The bill will enable referring states to terminate their amendment references and remain in the national system in the following circumstances: by proclamation of the state governor with six months notice, if the amendment references of other referring states all terminate on the same day; or by proclamation of the state governor with three months notice, if the governor considers that an amendment to the Fair Work Act is inconsistent with the fundamental workplace relations principles.

The fundamental workplace relations principles encompass requirements that the Fair Work Act should provide for, and continue to provide for, a strong, simple and enforceable safety net of minimum employment standards; genuine rights and responsibilities to ensure fairness, choice and representation at work; collective bargaining at the enterprise level with no provision for individual statutory agreements; fair and effective remedies through an independent umpire; protection from unfair dismissal; and an independent tribunal system and an independent authority able to assist employers and employees within a national workplace relations system.
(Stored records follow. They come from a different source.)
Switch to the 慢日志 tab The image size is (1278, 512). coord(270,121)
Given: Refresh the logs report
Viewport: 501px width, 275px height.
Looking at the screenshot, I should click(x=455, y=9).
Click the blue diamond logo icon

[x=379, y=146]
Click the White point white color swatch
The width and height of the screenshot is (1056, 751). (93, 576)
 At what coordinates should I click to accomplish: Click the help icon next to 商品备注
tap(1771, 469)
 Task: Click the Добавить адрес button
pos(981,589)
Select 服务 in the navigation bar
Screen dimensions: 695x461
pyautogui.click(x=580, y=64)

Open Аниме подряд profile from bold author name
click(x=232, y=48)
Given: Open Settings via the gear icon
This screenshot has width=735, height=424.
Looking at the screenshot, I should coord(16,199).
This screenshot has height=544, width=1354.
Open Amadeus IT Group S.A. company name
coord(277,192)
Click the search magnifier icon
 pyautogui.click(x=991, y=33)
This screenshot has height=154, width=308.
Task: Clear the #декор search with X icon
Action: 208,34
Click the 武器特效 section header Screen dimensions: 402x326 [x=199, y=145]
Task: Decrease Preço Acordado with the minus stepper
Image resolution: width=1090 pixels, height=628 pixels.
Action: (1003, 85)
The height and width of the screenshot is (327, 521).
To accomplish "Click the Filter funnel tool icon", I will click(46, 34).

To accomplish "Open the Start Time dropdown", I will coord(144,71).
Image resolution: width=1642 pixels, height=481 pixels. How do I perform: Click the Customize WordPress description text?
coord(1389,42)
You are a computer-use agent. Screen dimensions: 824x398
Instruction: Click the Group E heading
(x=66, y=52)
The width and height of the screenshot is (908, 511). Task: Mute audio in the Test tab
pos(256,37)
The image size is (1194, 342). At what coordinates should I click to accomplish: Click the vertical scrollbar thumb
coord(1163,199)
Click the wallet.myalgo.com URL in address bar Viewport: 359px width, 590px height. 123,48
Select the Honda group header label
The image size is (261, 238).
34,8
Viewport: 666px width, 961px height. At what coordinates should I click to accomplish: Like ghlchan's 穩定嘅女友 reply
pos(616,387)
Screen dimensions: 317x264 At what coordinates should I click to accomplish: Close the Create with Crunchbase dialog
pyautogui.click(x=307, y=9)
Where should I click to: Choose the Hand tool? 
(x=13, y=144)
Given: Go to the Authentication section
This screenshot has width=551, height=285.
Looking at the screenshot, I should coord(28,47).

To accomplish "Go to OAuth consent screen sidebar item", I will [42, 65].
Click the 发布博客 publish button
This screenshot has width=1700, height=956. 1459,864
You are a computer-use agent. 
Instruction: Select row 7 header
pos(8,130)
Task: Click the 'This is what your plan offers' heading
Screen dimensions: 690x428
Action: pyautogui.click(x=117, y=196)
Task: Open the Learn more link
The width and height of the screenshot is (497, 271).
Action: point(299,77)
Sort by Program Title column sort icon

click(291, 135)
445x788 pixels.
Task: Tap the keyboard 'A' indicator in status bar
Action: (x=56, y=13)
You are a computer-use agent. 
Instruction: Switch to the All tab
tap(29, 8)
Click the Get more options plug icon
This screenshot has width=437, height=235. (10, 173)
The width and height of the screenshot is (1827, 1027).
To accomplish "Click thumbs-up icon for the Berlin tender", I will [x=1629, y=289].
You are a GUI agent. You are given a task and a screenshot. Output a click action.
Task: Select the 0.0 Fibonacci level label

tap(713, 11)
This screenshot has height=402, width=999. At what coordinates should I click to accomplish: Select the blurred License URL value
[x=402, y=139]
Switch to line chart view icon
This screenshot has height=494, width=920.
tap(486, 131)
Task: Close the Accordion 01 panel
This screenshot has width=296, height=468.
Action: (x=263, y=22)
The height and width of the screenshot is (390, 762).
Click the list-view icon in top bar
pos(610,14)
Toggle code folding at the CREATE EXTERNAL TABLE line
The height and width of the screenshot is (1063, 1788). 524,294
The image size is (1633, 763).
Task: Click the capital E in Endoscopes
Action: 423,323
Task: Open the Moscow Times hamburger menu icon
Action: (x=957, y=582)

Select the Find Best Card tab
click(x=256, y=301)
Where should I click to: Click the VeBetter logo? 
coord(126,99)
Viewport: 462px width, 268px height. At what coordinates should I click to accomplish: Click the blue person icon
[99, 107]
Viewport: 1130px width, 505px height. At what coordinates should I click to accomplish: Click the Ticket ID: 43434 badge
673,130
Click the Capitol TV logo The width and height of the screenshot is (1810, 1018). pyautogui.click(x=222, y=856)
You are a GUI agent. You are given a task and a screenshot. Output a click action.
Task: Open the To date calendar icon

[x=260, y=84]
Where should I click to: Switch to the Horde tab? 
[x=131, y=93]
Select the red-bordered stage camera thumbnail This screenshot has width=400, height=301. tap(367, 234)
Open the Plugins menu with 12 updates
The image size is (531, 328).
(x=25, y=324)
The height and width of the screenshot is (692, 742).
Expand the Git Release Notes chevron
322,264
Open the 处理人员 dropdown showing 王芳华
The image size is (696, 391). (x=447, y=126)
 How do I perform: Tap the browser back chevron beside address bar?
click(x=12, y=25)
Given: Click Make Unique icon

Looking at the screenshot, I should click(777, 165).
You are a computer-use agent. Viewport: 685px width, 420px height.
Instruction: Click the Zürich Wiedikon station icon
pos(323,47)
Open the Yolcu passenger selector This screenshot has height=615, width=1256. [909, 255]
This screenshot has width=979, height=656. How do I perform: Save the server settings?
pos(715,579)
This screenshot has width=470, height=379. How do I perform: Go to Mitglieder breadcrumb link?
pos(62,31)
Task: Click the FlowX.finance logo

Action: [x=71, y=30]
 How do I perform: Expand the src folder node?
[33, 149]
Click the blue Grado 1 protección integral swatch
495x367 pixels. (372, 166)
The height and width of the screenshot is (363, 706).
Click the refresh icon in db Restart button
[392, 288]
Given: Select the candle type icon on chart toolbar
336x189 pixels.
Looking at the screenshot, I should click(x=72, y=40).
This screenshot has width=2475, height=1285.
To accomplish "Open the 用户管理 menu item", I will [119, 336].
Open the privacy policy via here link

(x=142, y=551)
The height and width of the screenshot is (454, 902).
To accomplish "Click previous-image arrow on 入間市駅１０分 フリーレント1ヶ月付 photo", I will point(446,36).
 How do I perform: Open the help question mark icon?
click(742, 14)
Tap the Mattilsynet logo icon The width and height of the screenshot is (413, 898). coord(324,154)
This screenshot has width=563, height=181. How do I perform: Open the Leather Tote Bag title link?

These were the principles that underpinned the government’s Forward with Fairness legislation. They were also the issues that were at the heart of the last election. It should not come as any surprise to the shadow minister that these conditions are there for the states in relation to the referral powers, although he did seem a little confused as to why that might be.

This legislation is part of the ongoing reform of the industrial relations system that this government committed itself to before the last election. This is the next stage in making sure that we have a national system, a system that provides fairness to both employers and employees, a system that is simpler, a system that encourages bargaining, a system that takes away the inefficiencies of multiple layers of regulation through the various state systems and the federal system. This is good legislation that puts in place a national framework. This is something that we went to the last election on. This is something that should be supported by this parliament. I commend the bill to the House.